Six years ago, a huge part of the Pacific Ocean near North America quickly warmed, reaching temperatures more than 5 degrees Fahrenheit above normal. Nicknamed “the blob,” it persisted for two years, with devastating impacts on marine life, including sea lions and salmon.
The blob was a marine heat wave, the oceanic equivalent of a deadly summer atmospheric one. It was far from a solitary event: Tens of thousands have occurred in the past four decades, although most are far smaller and last for days rather than years. The largest and longest ones have occurred with increasing frequency over time.
On Thursday, scientists revealed the culprit. Climate change, they said, is making severe marine heat waves much more likely.
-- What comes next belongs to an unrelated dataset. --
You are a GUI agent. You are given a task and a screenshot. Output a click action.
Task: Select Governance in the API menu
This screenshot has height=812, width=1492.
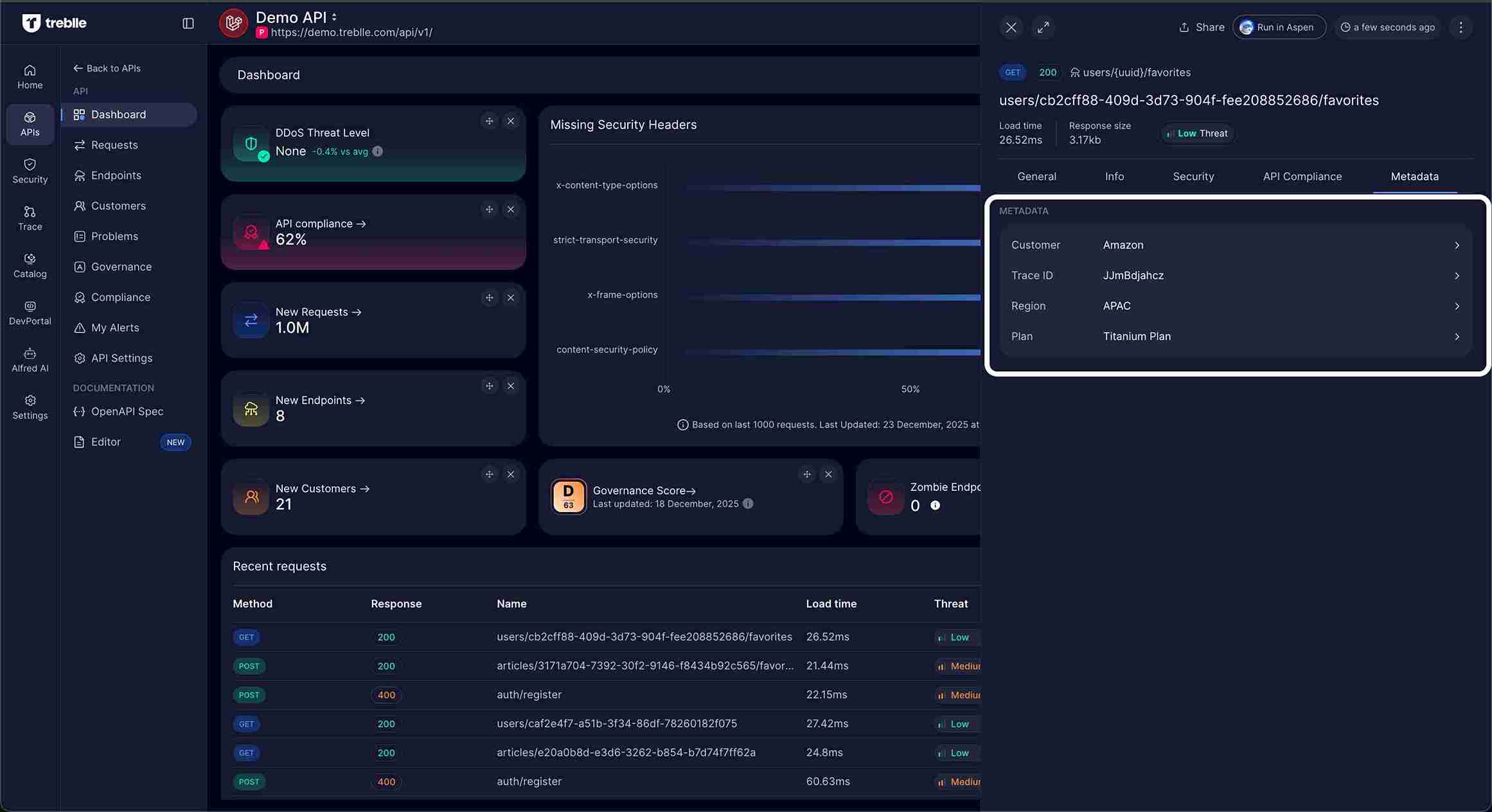121,267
The study, published in the journal Science, looked at the blob and six other large events around the world, including one in the Northwest Atlantic in 2012. Human-caused global warming made these events at least 20 times more likely, the researchers found.
“Some of these couldn’t even have occurred without climate change,” said Charlotte Laufkötter, a marine scientist at the University of Bern in Switzerland and the lead author of the study.
In a world with no human-caused warming, a large marine heat wave would have had about a 0.1 per cent chance of occurring in any given year — what is called a thousand-year event. But with the current rate of global warming, an ocean heat wave like that could soon have as much as a 10 per cent chance of occurring, the study found.
Laufkötter said the likelihood of these large events would continue to increase as the world keeps warming. And if emissions of greenhouse gases continue at a high level for decades and average global temperatures reach about 5 degrees above preindustrial levels, some parts of the oceans may be in a continuous state of extreme heat.
In effect, the blob may become permanent. Already, a marine heat wave resembling the blob has emerged in the past year off northwestern North America.
Pippa Moore, a marine ecologist at Newcastle University in England who was not involved in the study, said earlier research had found links between climate change and major marine heat waves.
So the new study isn’t surprising, she said. “But what’s really nice is they’ve done a formal attribution study that shows it,” Moore said.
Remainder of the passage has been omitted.